# WHAT THE TASK ASKS
Write a continuation of the forum thread below about the Puss Cat knitting pattern, starting right after its last sentence.

# Puss Cat



## Gypsycream (Nov 23, 2011)

It's been a while since I published a pattern, life just keeps getting busy doesn't it?

This is Puss Cat. The pattern contains the kitten, 2 pairs of shoes, dungarees, knickers, sundress and 2 hats, flat caps seem to be very popular just now so had to include one . As with all my patterns, it's knitted flat and simply assembled, I do include a making up guide full of photos, hints and tips to help you .

Available on Ravelry, Etsy and Lovecrafts.








Puss Cat pattern by Pat Alinejad


Puss Cat is knitted flat on two needles and assembled. Feet, legs and body knitted as one piece (with hip joints for easy sitting), ears, arms and tail separately and sewn on. Full assembly guide with photos and tips included.




www.ravelry.com













Puss Cat - Etsy UK


This Patterns & Blueprints item by HuggableBears has 77 favorites from Etsy shoppers. Ships from United States. Listed on 12 Dec, 2022




www.etsy.com










Puss Cat Knitting pattern by Pat Alinejad Gypsycream | LoveCrafts


Puss Cat is a Knitting pattern by Pat Alinejad Gypsycream, available as a Downloadable PDF and includes instructions in English. Discover more patterns by Pat Alinejad Gypsycream at LoveCrafts!




www.lovecrafts.com


----------



## Crochetnknit (Apr 10, 2013)

Oh my. You have outdone yourself!!


----------



## Gypsycream (Nov 23, 2011)

Crochetnknit said:


> Oh my. You have outdone yourself!!


Thank you


----------



## JoRae (Feb 5, 2013)

Oh my goodness, I don’t know if it is possible but your patterns get cuter with each new one and they are already the sweetest patterns. I love your patterns, they are so well written but I’m not crazy about sewing up.this one is tempting though.

# SOURCE EXCERPT

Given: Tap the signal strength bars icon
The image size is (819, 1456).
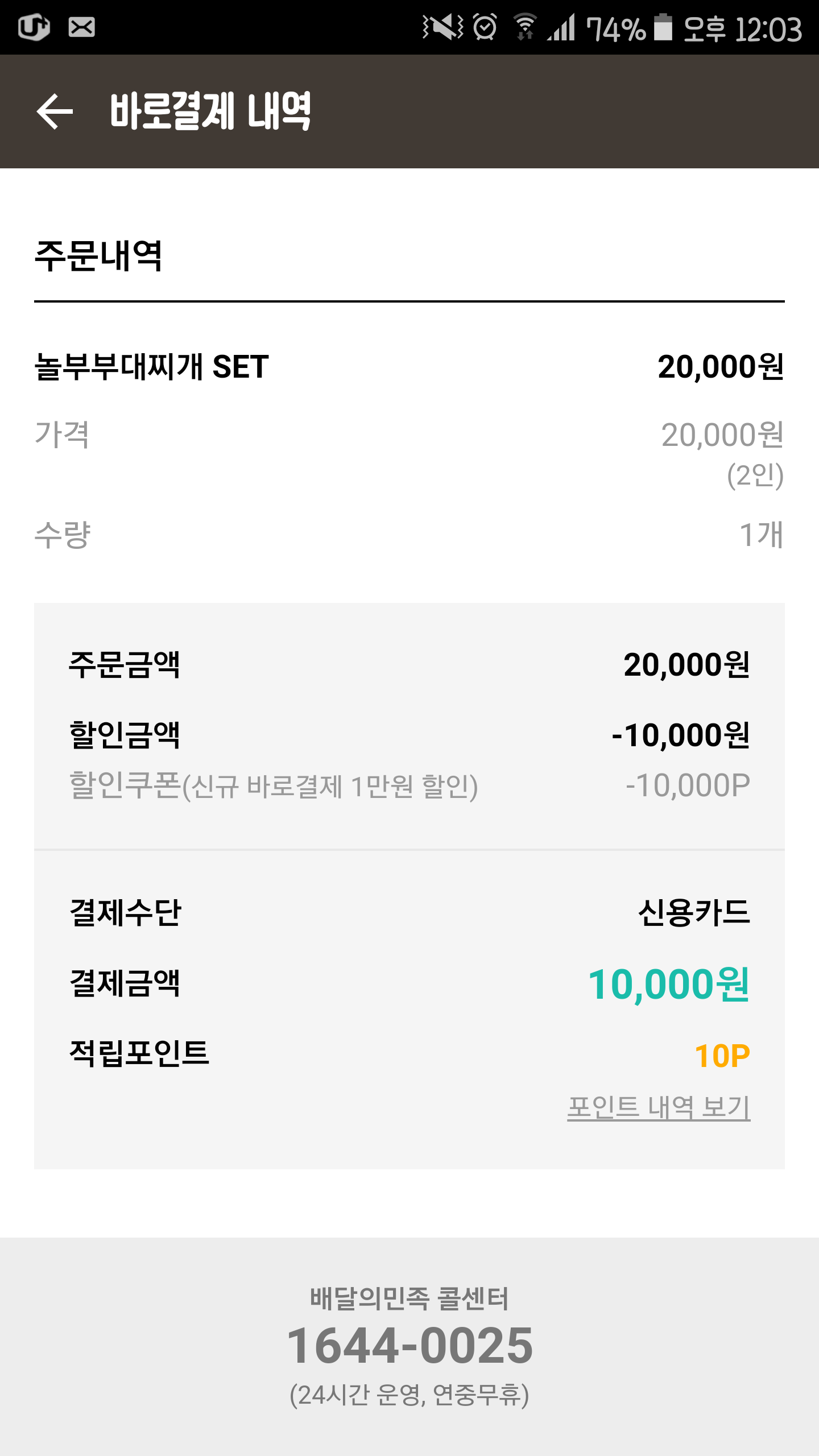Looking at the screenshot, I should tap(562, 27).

# EXERCISE RESPONSE
----------



## Gypsycream (Nov 23, 2011)

JoRae said:


> Oh my goodness, I don’t know if it is possible but your patterns get cuter with each new one and they are already the sweetest patterns. I love your patterns, they are so well written but I’m not crazy about sewing up.this one is tempting though.


Thank you, not too much sewing up promise lol


----------



## JoRae (Feb 5, 2013)

Gypsycream said:


> Thank you, not too much sewing up promise lol


Ok, I’m biting. I really love these little guys. Off to your site. 😉
Edited to add: done and dusted! Now I’ll be getting yarn and needles ready


----------



## Gypsycream (Nov 23, 2011)

JoRae said:


> Ok, I’m biting. I really love these little guys. Off to your site. 😉


Thank you  x


----------



## blackat99 (Nov 4, 2011)

Adorable, Pat! 😀


----------



## sheherazade (Dec 28, 2017)

As always, cutest animal patterns ever! Adorable!


----------



## flpat (Sep 28, 2019)

Just added these to my Gypsycream collection. Can't wait to get started.


----------



## Gypsycream (Nov 23, 2011)

flpat said:


> Just added these to my Gypsycream collection. Can't wait to get started.


Aww thank you xx


----------



## StitchNStash (9 mo ago)

Beautiful knitting! You are so very clever!


----------



## rujam (Aug 19, 2011)

Gypsycream said:


> It's been a while since I published a pattern, life just keeps getting busy doesn't it?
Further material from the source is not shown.